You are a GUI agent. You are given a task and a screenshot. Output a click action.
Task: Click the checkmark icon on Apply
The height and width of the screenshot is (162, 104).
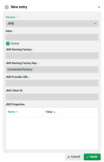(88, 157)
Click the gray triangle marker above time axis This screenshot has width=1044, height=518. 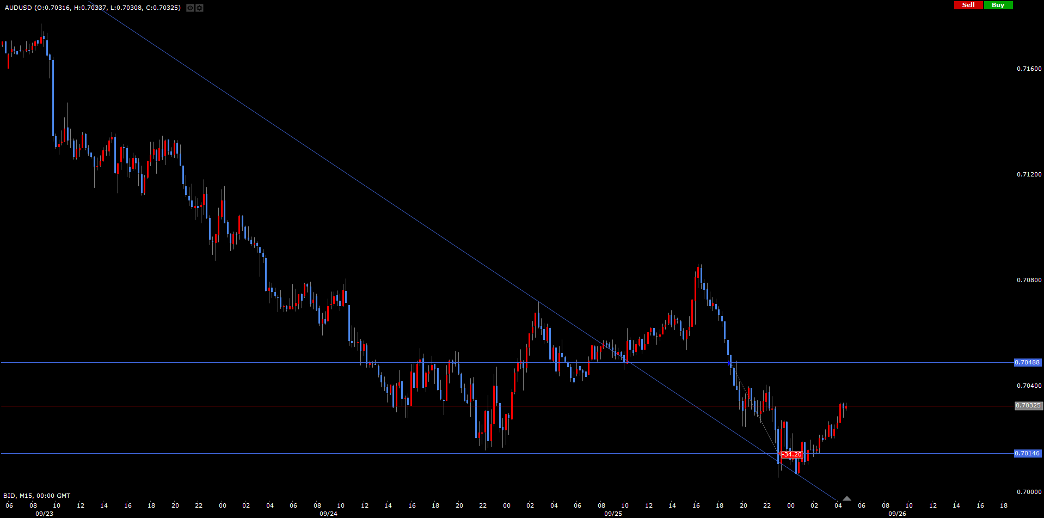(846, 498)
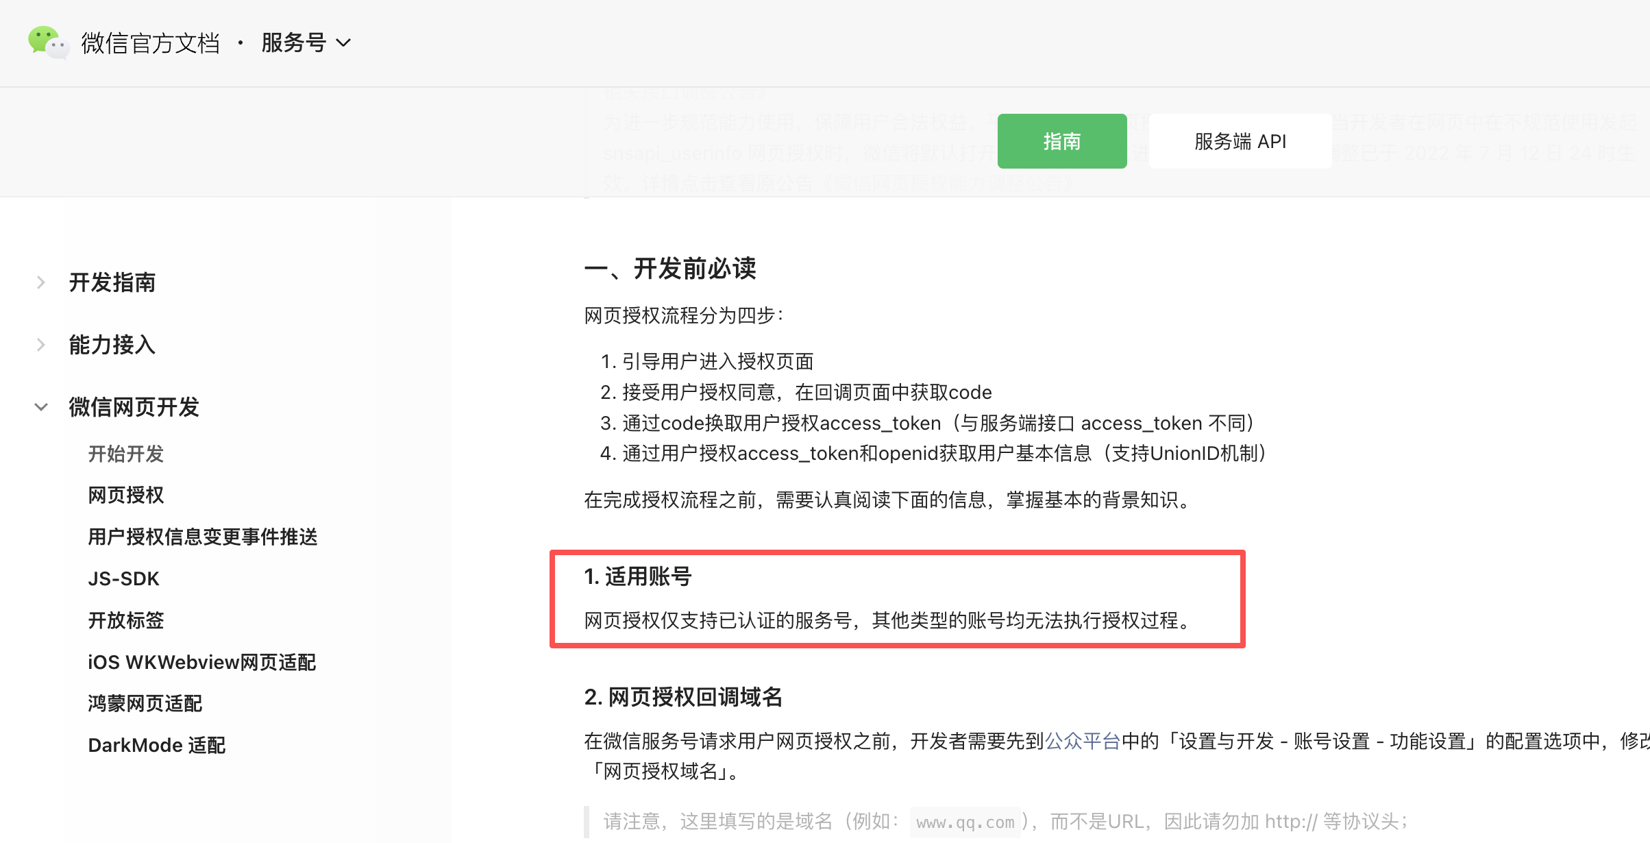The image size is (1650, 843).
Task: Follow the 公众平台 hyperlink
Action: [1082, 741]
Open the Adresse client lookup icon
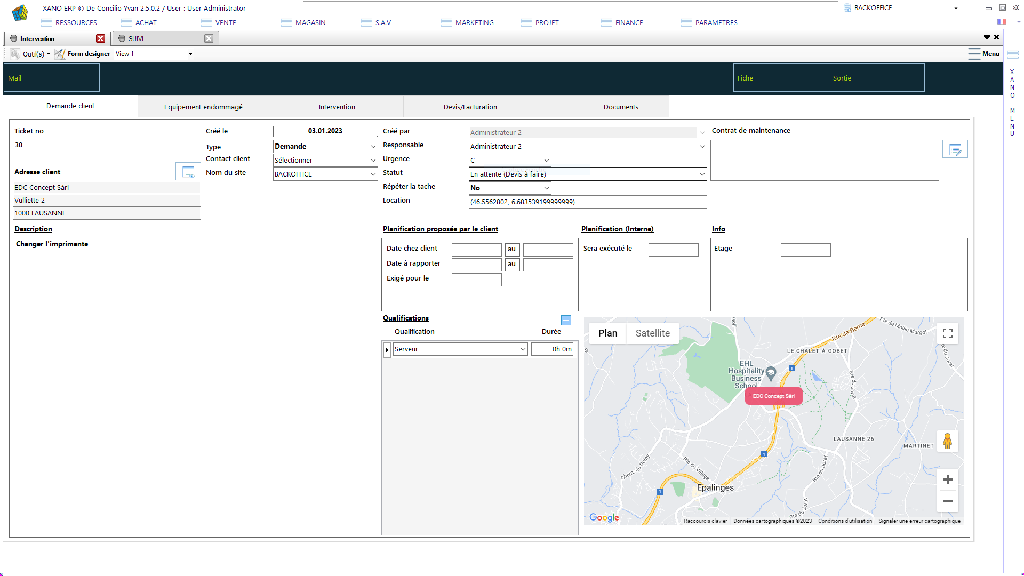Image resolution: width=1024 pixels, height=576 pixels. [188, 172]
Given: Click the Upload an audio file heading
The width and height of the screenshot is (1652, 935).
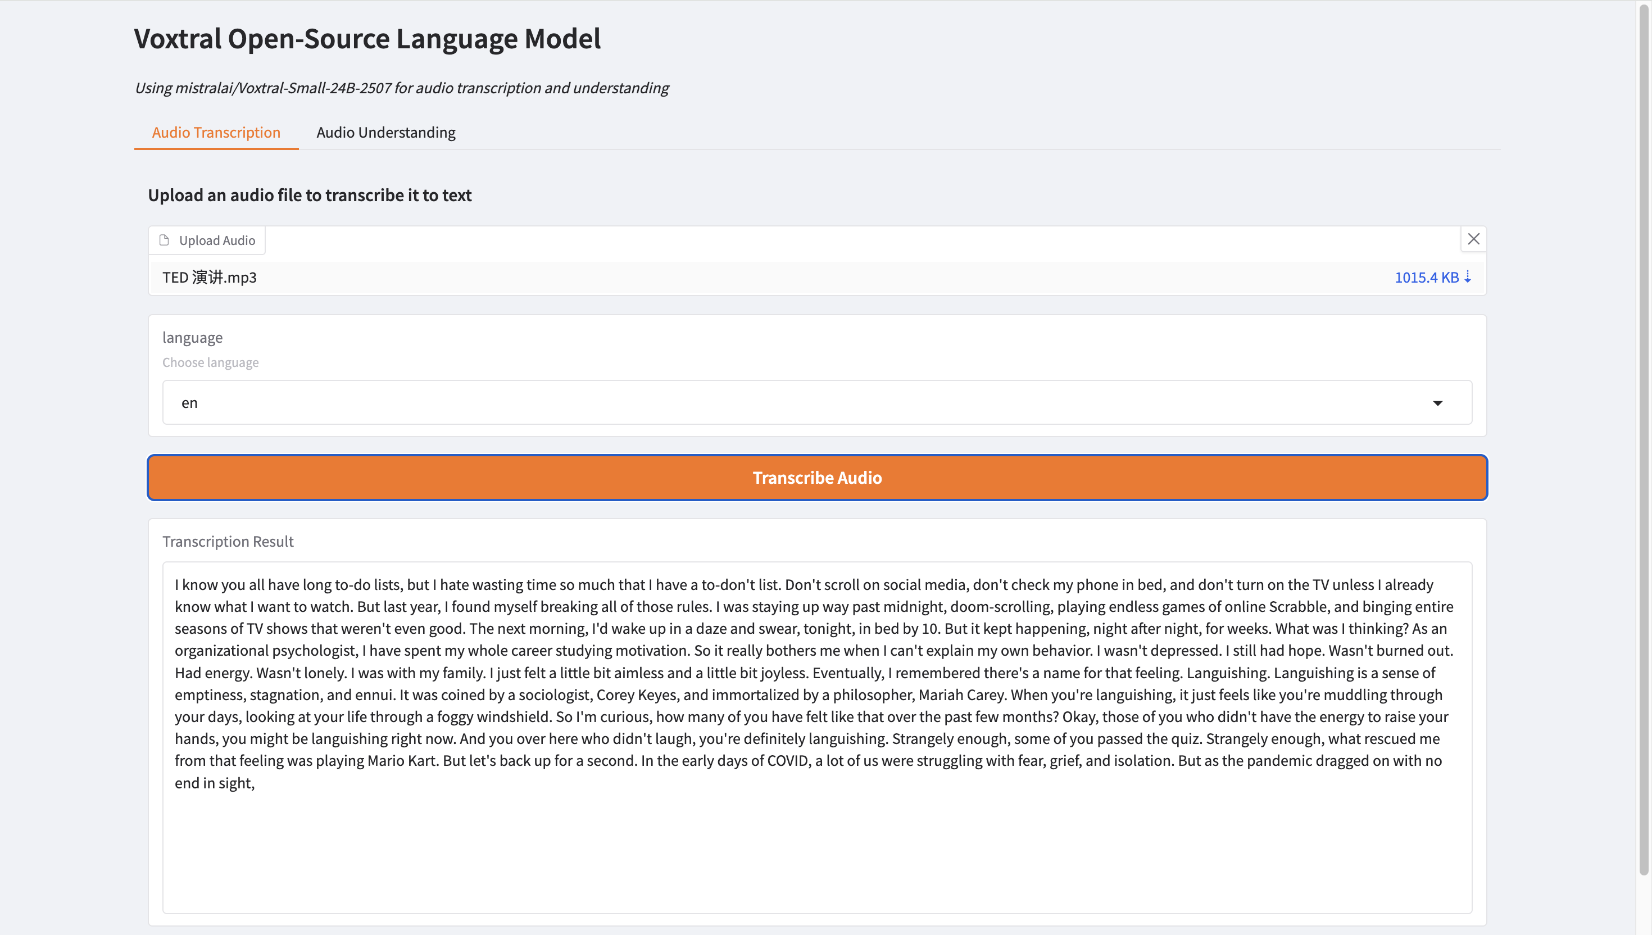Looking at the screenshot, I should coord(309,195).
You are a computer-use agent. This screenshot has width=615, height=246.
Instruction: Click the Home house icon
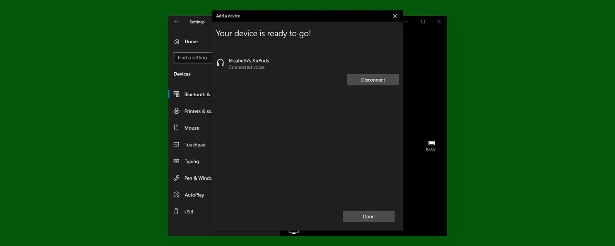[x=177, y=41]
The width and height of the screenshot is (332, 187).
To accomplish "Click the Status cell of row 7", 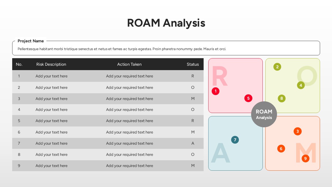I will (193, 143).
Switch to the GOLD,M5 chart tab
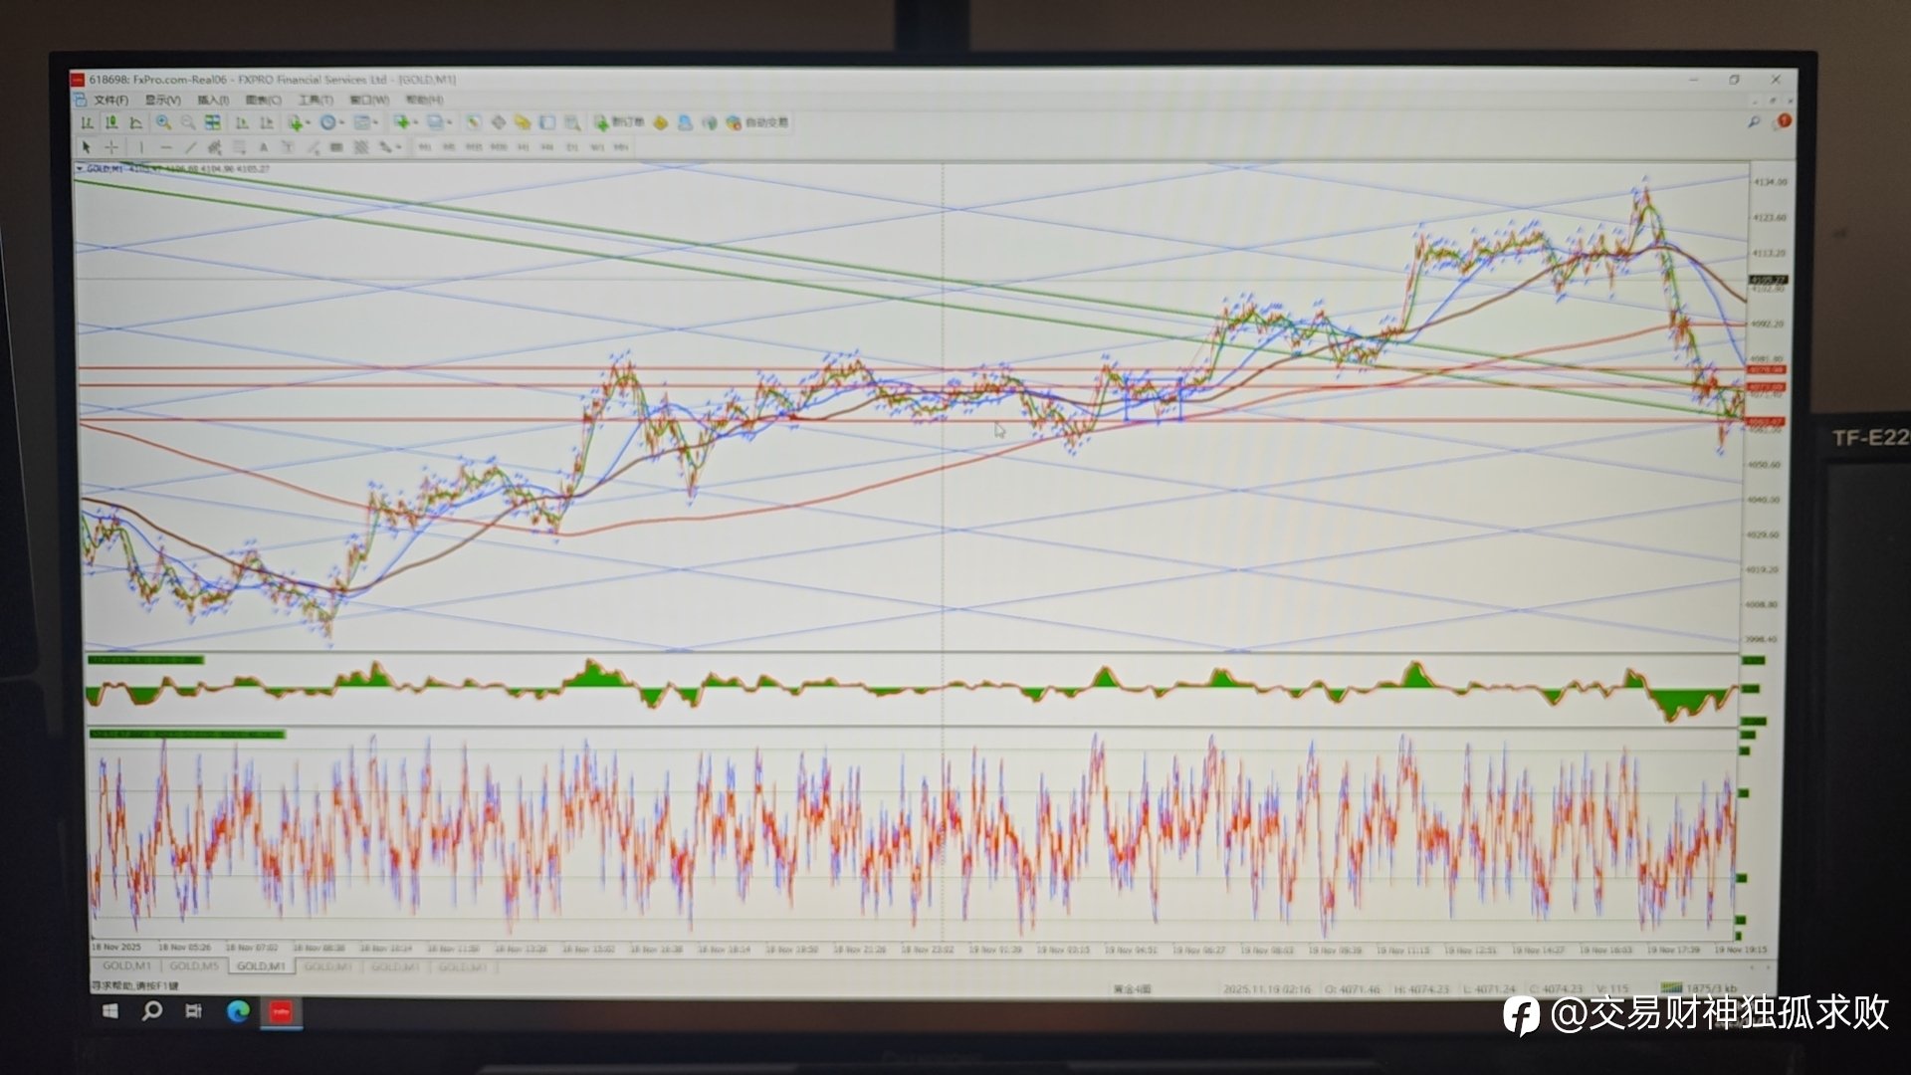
-.-.-
Task objective >>
Copy the rows word for word, starting at the line containing "Open the Adresse client lookup icon" and ending with the line containing "Looking at the", both included. Leave out the pictures.

Correct answer >>
Open the Adresse client lookup icon
Image resolution: width=1024 pixels, height=576 pixels. [188, 172]
Given: Click the Upload an audio file heading
The width and height of the screenshot is (1652, 935).
Looking at the screenshot, I should coord(309,195).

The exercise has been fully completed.